Whereas plug-ins sometimes present tables with fastened schemas, that’s not at all times the case. Dynamic schemas, carried out by the Airtable, CSV, Kubernetes, and Salesforce plug-ins (amongst others) are one other key sample. Right here’s a CSV instance utilizing a standalone Postgres FDW.
IMPORT FOREIGN SCHEMA csv FROM SERVER steampipe_csv INTO csv
OPTIONS(config 'paths=["/home/jon/csv"]');
Now all of the .csv
recordsdata in /dwelling/jon/csv
will automagically be Postgres international tables. Suppose you retain monitor of legitimate homeowners of EC2 situations in a file known as ec2_owner_tags
. Right here’s a question in opposition to the corresponding desk.

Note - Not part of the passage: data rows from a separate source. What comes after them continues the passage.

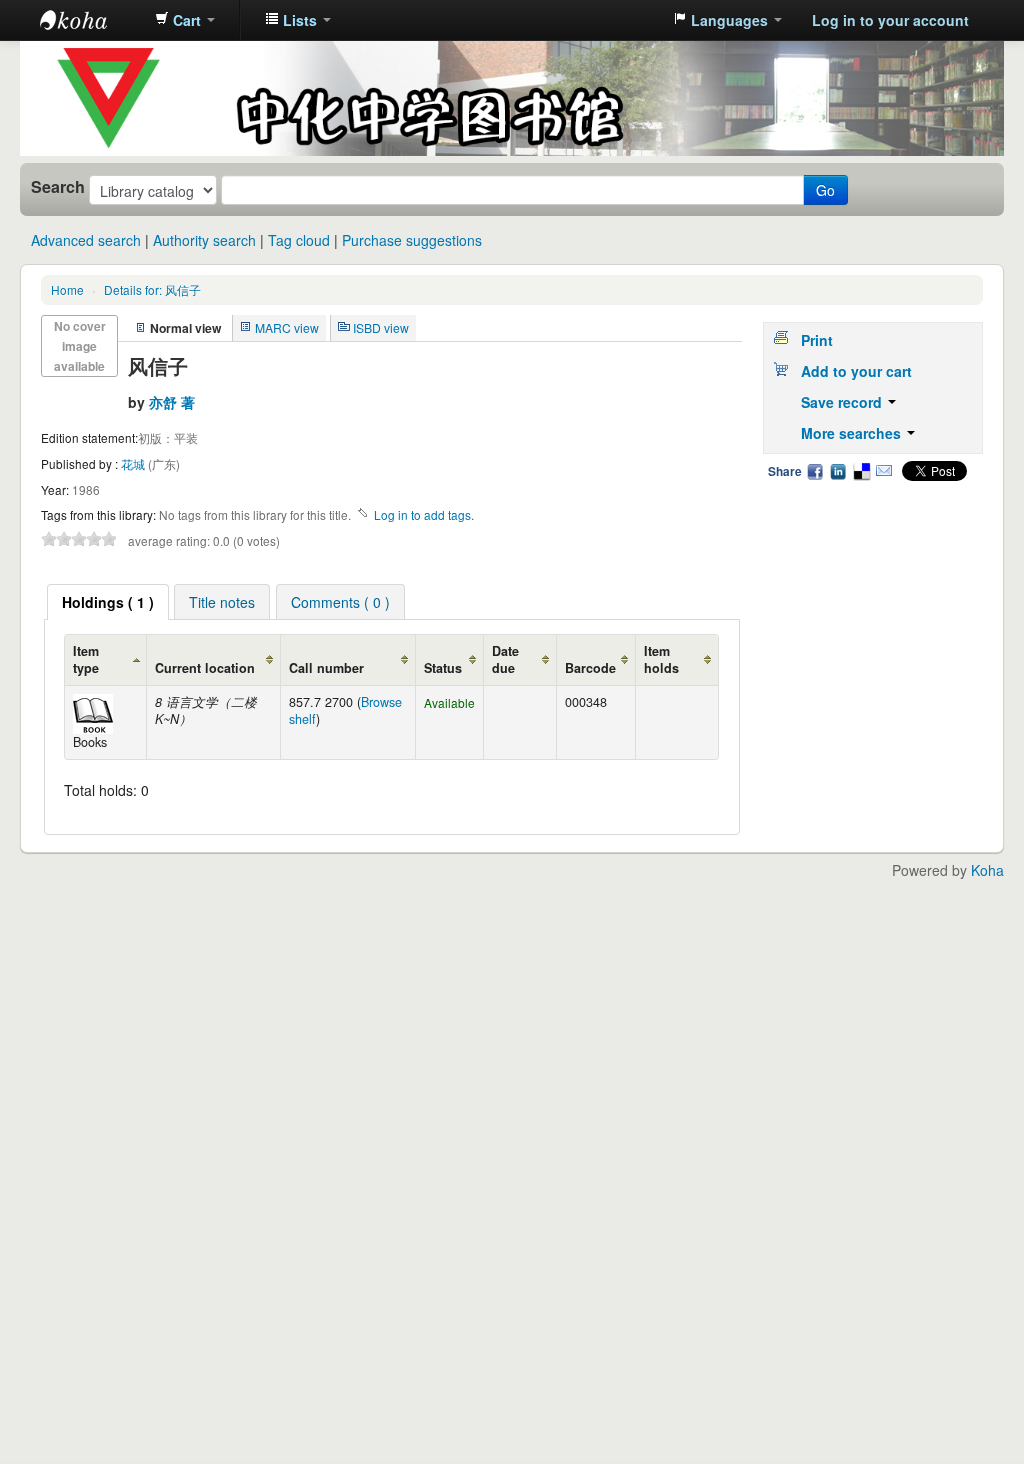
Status (443, 668)
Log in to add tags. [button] (424, 514)
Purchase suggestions (412, 240)
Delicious (861, 471)
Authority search (204, 240)
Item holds (661, 659)
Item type (86, 659)
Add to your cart (856, 371)
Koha (987, 870)
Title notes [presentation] (222, 602)
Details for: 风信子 (152, 289)
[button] (185, 20)
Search (58, 187)
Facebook (815, 471)
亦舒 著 (172, 402)
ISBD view (381, 327)
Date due (505, 659)
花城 (134, 463)
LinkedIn (838, 471)
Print (817, 340)
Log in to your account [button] (890, 20)
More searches (853, 433)
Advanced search (86, 240)
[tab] (108, 602)
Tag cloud (299, 240)
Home (67, 289)
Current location (205, 668)
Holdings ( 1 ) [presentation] (108, 602)
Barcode (590, 668)
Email (884, 471)
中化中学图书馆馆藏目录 (90, 20)
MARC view (287, 327)
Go (825, 190)
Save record (843, 402)
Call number (326, 668)
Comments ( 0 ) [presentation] (340, 602)
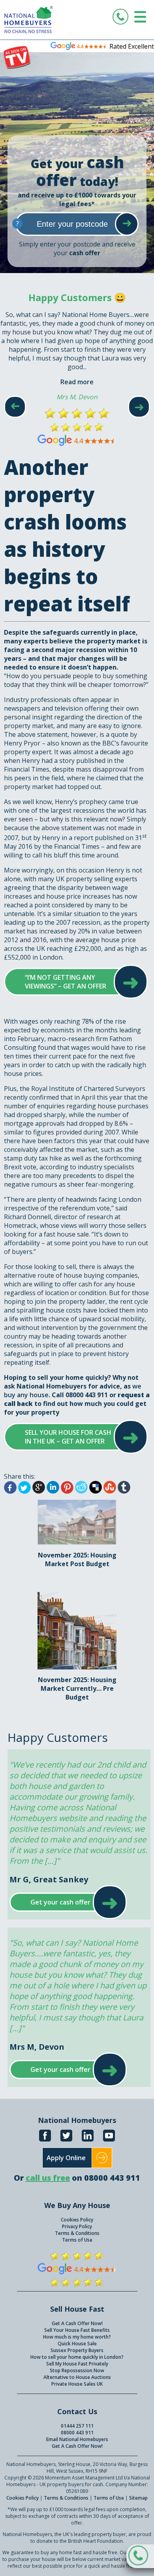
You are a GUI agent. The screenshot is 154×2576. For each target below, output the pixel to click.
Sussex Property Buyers (77, 2350)
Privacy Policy (77, 2226)
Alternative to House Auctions (77, 2377)
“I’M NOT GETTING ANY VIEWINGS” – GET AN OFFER (68, 981)
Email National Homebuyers (77, 2439)
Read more (77, 381)
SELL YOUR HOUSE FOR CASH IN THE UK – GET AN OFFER (68, 1436)
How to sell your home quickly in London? (77, 2357)
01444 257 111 (77, 2425)
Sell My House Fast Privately (77, 2363)
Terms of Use (77, 2239)
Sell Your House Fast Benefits (77, 2330)
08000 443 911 (77, 2432)
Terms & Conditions (77, 2233)
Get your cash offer (60, 1902)
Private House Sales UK (77, 2384)
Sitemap (138, 2497)
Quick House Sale (77, 2343)
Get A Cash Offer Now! (77, 2323)
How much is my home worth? (77, 2336)
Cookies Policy (77, 2219)
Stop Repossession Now (77, 2370)
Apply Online (66, 2157)
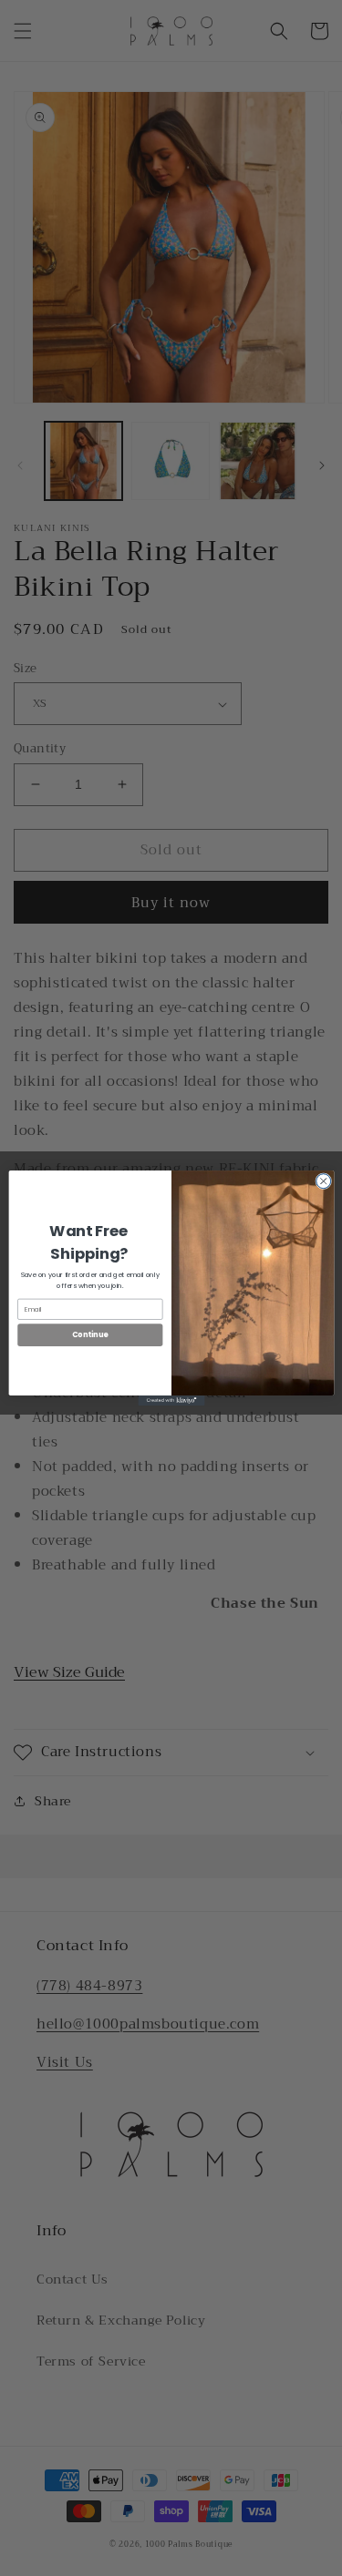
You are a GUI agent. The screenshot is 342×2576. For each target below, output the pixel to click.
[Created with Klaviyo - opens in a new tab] (171, 1400)
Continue (89, 1335)
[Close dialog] (323, 1181)
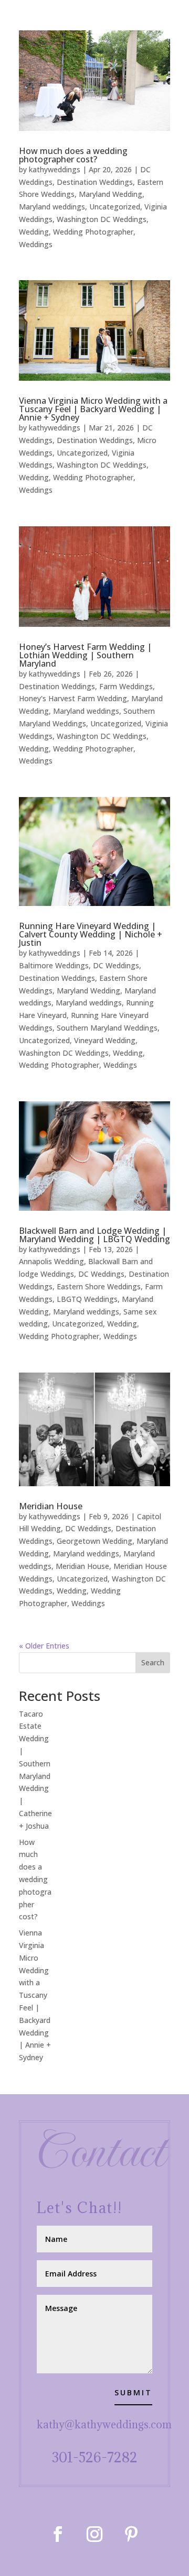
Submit (133, 2392)
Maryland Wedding (110, 194)
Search (152, 1662)
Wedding (34, 232)
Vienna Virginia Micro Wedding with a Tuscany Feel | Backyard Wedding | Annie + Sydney (93, 409)
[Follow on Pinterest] (131, 2534)
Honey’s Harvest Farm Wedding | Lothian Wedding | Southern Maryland (85, 655)
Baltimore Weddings (54, 965)
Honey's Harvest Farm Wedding (73, 698)
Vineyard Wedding (104, 1040)
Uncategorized (114, 207)
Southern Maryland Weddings (107, 1028)
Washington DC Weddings (101, 219)
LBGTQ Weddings (87, 1299)
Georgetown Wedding (94, 1541)
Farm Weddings (126, 686)
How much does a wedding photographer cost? (73, 155)
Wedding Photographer (93, 232)
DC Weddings (116, 965)
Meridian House (50, 1506)
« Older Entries (44, 1646)
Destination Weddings (95, 182)
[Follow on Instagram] (94, 2534)
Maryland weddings (52, 207)
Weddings (35, 244)
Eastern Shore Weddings (99, 1286)
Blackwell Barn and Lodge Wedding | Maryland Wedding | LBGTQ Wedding (94, 1235)
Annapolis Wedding (51, 1261)
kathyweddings (54, 169)
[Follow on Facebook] (58, 2534)
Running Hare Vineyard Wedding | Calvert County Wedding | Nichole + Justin (90, 934)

choose * from csv.ec2_owner_tags;
proprietor | _ctx
----------------+----------------------------
Pam Beesly | {"connection_name": "csv"}
Dwight Schrute | {"connection_name": "csv"}
You possibly can be part of that desk with the AWS plugin’s aws_ec2_instance
desk to report proprietor tags on EC2 situations which are (or are usually not) listed within the CSV file.
choose
ec2.proprietor,
case
when csv.proprietor is null then 'false'
else 'true'
finish as is_listed
from
(choose distinct tags ->> 'proprietor' as proprietor
from aws.aws_ec2_instance) ec2
left be part of
csv.ec2_owner_tags csv on ec2.proprietor = csv.proprietor;
proprietor | is_listed
----------------+-----------
Dwight Schrute | true
Michael Scott | false
Throughout the suite of plug-ins there are greater than 2,300 predefined fixed-schema tables that you should use in these methods, plus an infinite variety of dynamic tables. And new plug-ins are consistently being added by Turbot and by Steampipe’s open supply neighborhood. You’ll be able to faucet into this ecosystem utilizing Steampipe or Turbot Pipes, from your individual Postgres or SQLite database, or immediately from the command line.